Prospect-Theory-Inspired Reward Shaping in RL Trading Agents
Introduction
Prospect theory—the behavioral economics theory of how humans evaluate risk and return—deviates from classical utility theory. Humans are loss-averse, feel more pain from losses than joy from equal gains, and exhibit reference-dependent behavior. Reinforcement learning trading agents trained with prospect-theory-based reward functions behave more realistically and often outperform agents with simple return-maximization objectives.

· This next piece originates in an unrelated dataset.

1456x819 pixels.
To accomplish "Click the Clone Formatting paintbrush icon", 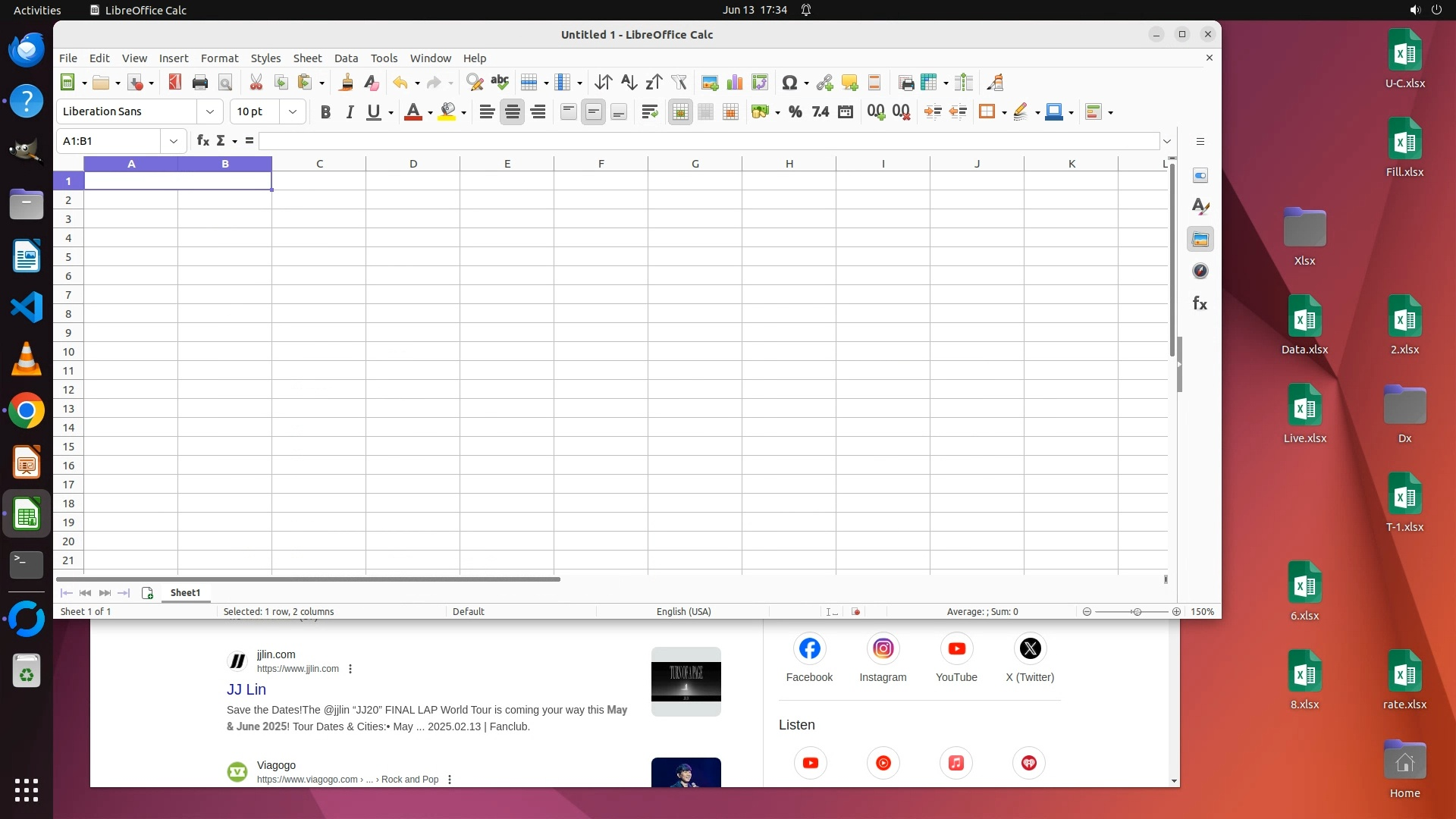I will tap(347, 83).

Prospect Theory Foundations
Key aspects: (1) Loss aversion: losses weighted more heavily than gains; (2) Reference dependence: utility depends on deviations from reference point, not absolute levels; (3) Diminishing sensitivity: marginal impact decreases with magnitude. A prospect-theory reward function incorporates these elements: Reward = Gains - 2.25 × Losses (empirical loss-aversion parameter), with diminishing sensitivity to extreme outcomes.
RL Agent Implementation
Train PPO or A3C agents with prospect-theory reward functions. Test on backtests and live trading. Agents develop positions that avoid excessive drawdowns and large concentrated bets, mirroring human risk preferences. Performance: prospect-theory agents generate slightly lower returns but much lower maximum drawdowns, improving risk-adjusted returns (Sharpe ratios).
Conclusion
Incorporating behavioral insights from prospect theory into RL reward functions produces more realistic and robust trading agents.